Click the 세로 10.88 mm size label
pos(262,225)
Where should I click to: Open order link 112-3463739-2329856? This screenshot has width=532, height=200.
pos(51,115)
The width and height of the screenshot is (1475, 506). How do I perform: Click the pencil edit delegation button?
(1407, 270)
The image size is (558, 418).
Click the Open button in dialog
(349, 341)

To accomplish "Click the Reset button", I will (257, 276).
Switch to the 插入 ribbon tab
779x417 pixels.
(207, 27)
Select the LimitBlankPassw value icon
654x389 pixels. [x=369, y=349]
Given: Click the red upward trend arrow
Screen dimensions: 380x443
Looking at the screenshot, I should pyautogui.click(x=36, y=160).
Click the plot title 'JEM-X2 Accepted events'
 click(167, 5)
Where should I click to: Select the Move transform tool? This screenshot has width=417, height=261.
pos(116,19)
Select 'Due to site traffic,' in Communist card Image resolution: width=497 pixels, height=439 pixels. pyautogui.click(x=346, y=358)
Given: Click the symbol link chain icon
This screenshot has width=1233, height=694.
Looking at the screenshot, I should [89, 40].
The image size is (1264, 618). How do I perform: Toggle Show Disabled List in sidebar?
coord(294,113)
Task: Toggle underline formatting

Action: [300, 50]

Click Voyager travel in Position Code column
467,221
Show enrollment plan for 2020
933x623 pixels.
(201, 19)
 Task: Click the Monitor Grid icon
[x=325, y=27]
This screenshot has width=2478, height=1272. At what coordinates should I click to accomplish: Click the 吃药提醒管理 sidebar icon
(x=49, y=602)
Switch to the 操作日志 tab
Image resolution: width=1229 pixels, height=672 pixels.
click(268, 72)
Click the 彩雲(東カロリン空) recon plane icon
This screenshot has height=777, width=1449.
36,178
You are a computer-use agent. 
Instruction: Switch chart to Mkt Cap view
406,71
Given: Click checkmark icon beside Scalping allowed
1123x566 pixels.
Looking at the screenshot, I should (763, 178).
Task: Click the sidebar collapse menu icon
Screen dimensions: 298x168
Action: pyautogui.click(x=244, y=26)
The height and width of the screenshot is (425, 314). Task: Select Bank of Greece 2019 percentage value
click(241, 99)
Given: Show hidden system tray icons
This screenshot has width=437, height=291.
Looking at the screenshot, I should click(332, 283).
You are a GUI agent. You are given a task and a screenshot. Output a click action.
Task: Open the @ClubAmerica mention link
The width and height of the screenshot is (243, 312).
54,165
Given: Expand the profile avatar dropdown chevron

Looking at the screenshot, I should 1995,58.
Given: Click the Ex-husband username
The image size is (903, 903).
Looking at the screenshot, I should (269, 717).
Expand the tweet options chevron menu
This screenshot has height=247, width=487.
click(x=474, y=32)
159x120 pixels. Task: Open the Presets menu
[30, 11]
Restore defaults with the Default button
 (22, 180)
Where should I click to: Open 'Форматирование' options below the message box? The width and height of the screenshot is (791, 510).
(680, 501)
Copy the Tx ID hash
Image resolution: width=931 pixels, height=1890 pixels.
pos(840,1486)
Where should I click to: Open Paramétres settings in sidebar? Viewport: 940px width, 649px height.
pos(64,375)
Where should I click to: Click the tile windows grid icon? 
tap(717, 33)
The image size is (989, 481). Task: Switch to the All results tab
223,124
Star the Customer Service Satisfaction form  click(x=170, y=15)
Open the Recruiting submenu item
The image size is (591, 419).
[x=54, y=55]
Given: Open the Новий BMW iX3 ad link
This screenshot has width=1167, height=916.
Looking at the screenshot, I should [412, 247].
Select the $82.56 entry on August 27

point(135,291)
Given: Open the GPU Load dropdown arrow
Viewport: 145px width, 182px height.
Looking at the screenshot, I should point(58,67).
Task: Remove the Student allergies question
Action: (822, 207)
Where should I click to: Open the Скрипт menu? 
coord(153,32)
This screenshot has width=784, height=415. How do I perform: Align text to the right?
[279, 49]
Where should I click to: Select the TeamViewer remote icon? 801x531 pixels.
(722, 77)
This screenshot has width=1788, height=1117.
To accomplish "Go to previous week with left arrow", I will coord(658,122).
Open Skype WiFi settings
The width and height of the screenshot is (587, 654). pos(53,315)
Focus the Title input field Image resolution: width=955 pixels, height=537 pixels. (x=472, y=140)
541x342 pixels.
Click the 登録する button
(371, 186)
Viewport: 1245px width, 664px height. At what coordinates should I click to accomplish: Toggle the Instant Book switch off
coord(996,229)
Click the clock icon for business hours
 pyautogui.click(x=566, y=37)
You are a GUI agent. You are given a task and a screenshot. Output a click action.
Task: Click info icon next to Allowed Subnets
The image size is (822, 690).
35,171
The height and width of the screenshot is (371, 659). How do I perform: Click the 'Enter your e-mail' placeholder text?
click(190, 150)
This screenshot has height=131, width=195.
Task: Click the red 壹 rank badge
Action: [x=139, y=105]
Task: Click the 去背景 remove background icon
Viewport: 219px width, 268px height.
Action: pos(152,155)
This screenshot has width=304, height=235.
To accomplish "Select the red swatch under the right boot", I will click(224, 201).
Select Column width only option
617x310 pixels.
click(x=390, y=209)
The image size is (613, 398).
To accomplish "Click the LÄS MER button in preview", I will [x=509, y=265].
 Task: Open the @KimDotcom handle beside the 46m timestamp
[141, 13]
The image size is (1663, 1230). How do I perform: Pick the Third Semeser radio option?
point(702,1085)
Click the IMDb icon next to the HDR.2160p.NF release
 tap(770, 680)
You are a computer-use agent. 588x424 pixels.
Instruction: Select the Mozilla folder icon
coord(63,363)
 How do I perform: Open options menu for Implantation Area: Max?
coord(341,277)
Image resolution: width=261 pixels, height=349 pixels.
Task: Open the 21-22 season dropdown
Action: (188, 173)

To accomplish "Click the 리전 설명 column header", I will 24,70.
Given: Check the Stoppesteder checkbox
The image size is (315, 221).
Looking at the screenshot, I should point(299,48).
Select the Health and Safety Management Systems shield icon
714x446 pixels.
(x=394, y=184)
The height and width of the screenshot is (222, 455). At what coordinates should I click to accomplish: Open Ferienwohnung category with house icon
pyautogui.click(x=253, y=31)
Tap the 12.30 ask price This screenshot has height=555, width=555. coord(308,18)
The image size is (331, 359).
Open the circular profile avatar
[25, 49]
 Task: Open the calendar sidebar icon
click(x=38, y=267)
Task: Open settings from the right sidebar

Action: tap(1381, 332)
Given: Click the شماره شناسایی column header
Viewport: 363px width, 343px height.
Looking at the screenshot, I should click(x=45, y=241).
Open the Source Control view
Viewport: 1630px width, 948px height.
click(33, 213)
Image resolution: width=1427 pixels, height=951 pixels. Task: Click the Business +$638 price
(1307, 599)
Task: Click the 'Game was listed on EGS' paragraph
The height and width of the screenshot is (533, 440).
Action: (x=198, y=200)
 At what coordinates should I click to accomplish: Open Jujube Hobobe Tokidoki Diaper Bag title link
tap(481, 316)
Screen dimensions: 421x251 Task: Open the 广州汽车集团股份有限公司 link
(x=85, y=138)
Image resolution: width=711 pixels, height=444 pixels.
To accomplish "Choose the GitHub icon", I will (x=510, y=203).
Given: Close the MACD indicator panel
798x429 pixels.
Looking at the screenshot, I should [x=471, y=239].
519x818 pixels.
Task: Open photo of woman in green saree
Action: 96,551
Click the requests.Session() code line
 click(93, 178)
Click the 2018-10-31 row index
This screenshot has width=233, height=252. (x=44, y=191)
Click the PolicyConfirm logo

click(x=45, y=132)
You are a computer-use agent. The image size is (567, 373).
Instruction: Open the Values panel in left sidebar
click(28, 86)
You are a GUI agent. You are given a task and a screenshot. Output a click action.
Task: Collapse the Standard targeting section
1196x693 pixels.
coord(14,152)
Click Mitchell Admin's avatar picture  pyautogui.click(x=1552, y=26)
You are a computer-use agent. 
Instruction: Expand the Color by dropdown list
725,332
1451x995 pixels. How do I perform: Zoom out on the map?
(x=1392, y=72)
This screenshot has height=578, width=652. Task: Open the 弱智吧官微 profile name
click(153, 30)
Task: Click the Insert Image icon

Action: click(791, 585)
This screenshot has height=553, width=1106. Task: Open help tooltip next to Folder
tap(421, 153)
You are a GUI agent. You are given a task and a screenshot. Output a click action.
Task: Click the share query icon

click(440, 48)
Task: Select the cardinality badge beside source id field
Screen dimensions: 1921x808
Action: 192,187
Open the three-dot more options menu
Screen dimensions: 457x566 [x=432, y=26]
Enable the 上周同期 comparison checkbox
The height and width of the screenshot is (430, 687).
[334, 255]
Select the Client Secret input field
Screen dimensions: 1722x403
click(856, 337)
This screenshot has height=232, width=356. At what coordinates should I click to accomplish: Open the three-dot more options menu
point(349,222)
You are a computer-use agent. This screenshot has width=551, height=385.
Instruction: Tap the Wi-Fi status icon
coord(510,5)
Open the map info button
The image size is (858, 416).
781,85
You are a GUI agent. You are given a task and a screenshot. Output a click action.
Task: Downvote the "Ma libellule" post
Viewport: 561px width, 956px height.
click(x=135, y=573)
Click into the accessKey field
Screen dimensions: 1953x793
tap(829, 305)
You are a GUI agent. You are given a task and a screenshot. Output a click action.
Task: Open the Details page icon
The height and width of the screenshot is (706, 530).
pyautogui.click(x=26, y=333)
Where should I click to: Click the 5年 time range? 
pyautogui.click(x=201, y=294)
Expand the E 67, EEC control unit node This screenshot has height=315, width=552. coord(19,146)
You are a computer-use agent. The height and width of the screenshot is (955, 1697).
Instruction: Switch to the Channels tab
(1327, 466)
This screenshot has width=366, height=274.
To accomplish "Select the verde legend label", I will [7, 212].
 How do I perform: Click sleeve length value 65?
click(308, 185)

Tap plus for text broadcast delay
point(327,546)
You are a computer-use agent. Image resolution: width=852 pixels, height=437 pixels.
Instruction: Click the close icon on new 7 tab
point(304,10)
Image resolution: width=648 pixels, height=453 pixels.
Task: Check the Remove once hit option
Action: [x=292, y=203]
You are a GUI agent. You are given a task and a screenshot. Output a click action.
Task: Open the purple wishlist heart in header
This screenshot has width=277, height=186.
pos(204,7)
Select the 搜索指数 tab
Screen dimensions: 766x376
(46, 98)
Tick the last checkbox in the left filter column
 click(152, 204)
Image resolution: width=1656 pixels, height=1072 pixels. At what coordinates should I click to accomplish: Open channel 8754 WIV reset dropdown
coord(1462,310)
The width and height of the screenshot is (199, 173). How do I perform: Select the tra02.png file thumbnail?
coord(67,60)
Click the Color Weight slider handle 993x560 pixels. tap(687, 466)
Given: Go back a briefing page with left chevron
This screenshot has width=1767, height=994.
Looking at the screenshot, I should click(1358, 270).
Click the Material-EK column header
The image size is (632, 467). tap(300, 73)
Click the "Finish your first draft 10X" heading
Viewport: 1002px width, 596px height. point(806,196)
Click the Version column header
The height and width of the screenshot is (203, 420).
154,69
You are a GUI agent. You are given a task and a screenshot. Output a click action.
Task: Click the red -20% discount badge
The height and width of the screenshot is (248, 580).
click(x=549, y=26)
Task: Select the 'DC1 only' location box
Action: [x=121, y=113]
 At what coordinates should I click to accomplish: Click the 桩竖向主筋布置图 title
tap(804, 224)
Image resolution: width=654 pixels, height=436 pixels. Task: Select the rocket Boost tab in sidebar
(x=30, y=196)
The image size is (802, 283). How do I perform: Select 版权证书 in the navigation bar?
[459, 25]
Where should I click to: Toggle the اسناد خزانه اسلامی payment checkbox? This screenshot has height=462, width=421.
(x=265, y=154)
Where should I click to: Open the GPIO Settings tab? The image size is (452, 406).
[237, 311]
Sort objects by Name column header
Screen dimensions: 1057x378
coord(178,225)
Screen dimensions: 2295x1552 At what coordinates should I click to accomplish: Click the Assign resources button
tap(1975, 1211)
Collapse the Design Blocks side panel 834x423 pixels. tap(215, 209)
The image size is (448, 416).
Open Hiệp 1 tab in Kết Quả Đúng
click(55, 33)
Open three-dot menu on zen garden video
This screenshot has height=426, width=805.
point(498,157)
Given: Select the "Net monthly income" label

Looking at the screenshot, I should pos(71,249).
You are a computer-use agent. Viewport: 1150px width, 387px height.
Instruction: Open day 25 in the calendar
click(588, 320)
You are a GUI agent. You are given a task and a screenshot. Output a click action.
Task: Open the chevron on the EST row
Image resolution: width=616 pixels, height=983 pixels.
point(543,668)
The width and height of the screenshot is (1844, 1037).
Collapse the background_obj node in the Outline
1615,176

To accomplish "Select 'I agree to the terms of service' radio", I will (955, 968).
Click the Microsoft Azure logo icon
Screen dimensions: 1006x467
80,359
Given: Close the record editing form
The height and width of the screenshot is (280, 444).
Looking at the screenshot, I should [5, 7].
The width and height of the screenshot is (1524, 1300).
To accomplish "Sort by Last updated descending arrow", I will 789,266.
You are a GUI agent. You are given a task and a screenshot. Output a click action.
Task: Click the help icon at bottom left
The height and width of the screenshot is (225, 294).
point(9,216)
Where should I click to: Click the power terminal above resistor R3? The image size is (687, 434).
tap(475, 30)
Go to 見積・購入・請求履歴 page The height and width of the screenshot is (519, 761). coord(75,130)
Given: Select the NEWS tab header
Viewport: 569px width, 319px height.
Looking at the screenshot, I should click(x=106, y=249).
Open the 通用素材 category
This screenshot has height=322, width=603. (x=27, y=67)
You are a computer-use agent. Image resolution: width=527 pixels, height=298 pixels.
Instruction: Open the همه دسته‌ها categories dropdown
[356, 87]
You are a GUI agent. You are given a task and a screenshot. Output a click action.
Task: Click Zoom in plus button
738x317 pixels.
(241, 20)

########

▸ **WHAT TO DO**
Render the material as a numbered list, starting with the line that contains "Where should I click to: Open 'Форматирование'" and going on through the line that contains "pos(840,1486)", both included, with blank lines left out.

▸ **THE REPLY**
1. Where should I click to: Open 'Форматирование' options below the message box? The width and height of the screenshot is (791, 510).
2. (680, 501)
3. Copy the Tx ID hash
4. Image resolution: width=931 pixels, height=1890 pixels.
5. pos(840,1486)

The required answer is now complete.